Caveman training is all about getting back to basics. That means high intensity interval training, regular activity and eating fresh and natural produce with little or no additives such as salt. Your body is already attuned to the caveman training regime; you just have to remind it what it’s capable of! Follow these easy fitness tips from The MPH Method to fast track your way to a caveman physique.
Running is the most natural activity in the world, and sprinting is particularly good at developing strong leg muscles as well as getting the heart rate up! Run as fast as you can over a short distance, then rest. This will jump start your metabolism and help speed up fat loss, as well as improving definition in your thighs. Channel your inner caveman by imagining that you are running away from a predator – slacken your pace and you’re dead.

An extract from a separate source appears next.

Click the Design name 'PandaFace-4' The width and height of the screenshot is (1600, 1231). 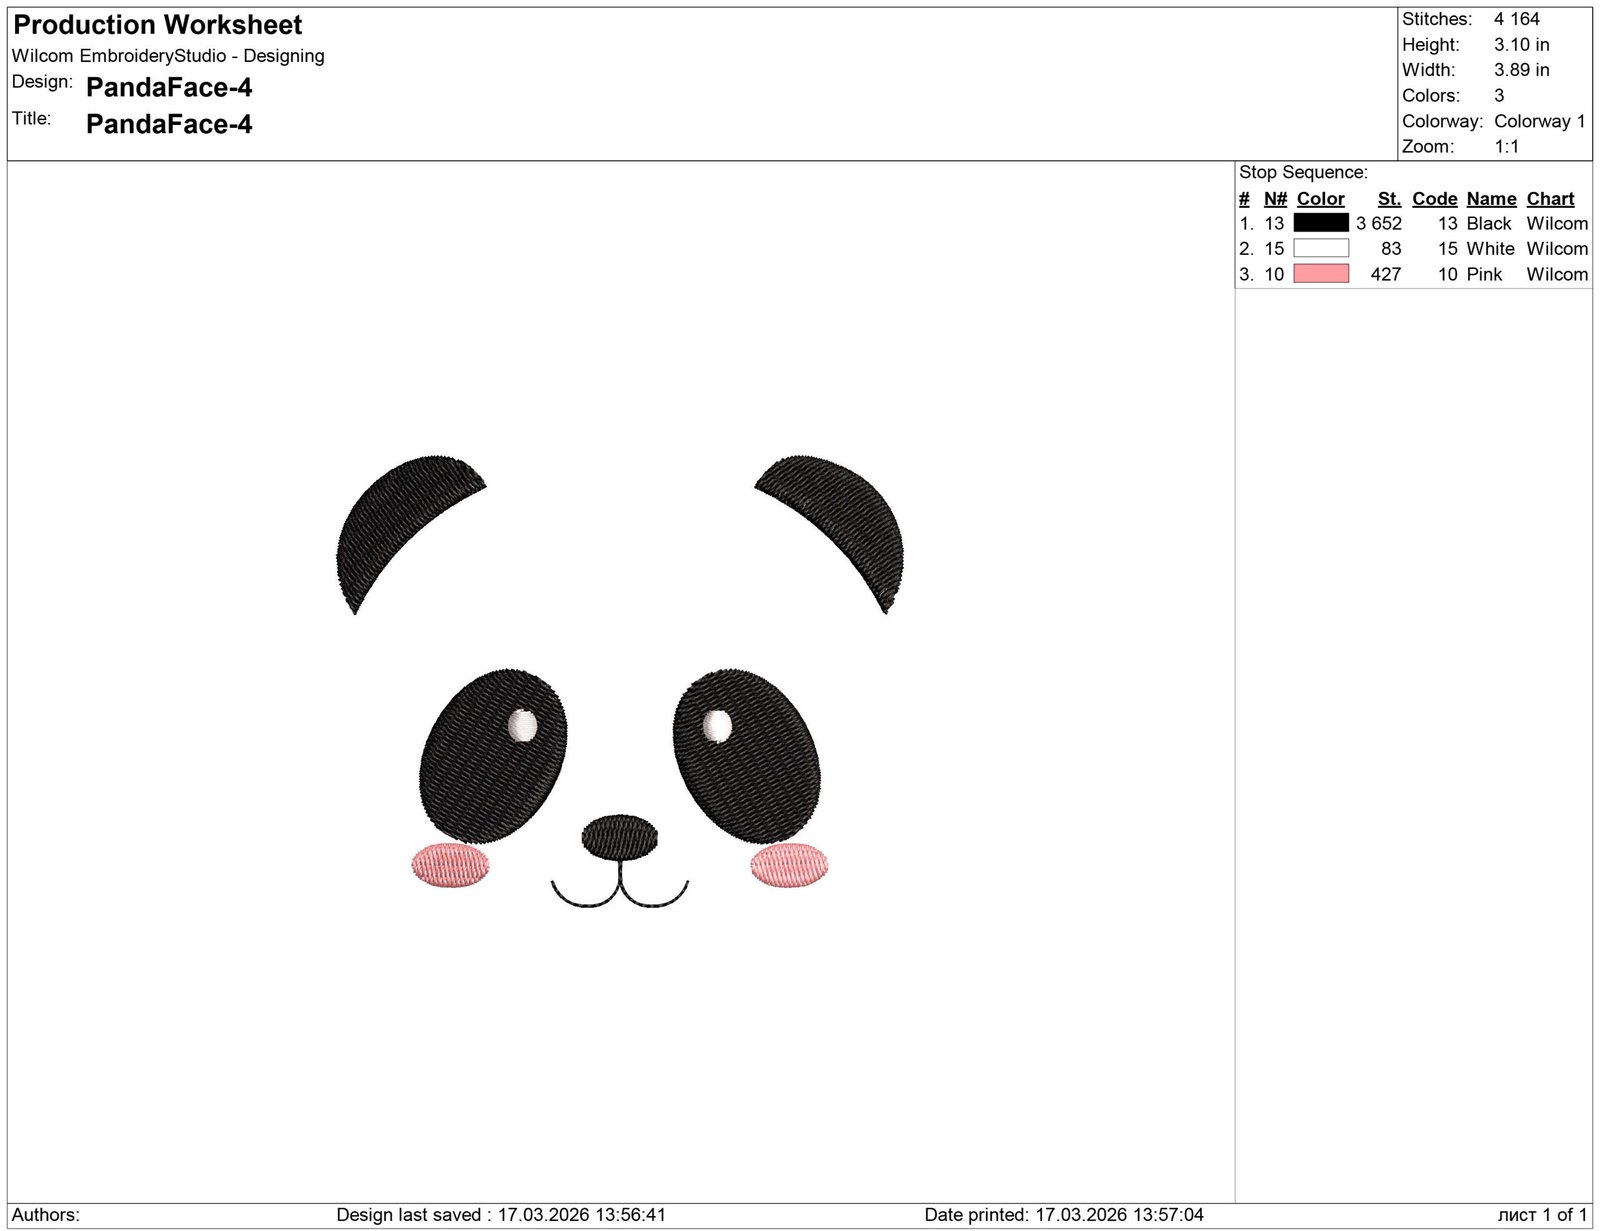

Keep your sprinting natural by varying the distance you run, the gradient of the ground, the length of your rests and the number of repeats you perform. This will keep your adrenaline up and prevent your muscles from getting used to a particular routine.
For an extra workout, try load-carrying sprints, running up hill or running up and down stairs. Repeat your sprinting exercises two or three times per week.
Once you’ve killed that buffalo, you’re going to have to bring it back to the cave. Have you ever tried lifting a 200kg animal with your bare hands? It’s not easy, but when your family’s survival is at stake, you will make sure you bring that meat home. Replicate these actions by practicing squats, dead-lifts, pull-ups and any lifting that can be performed from a standing position. Use free weights if possible and focus on lifting moderate to heavy weights so that you build strength. Repeat two or three times a week.
Paleo man could easily walk up to 16 miles each day in his search for food and water. If you have a job, a family, or any semblance of a social life, it’s going to be tough to match your inner caveman mile for mile. However, it is not difficult to incorporate a bit more walking into your day to day life. Aim for 2 miles per day, or around 30 minutes of brisk walking. Walk with purpose and allow your arms to swing by your side in a natural manner.
Evidence suggests that Paleo man played a number of rudimentary sports. Playing the occasional physically demanding sport will help to keep your mind sharp and hone your coordination and skill levels. There is no need to be overly competitive – a weekly informal game of five a side football or a pickup game of basketball will do the job nicely!
Combine this exercise advice with a diet generally low in sugar, grains and refined food but rich in fruit, meat, fish, vegetables and nuts and you will have a great prescription for long term health and fitness. In a Palaeolithic nutshell, replicating the diet and lifestyle of our Stone Age ancestors could be the key to regaining our genetic birthright; health, fitness, longevity and wellbeing.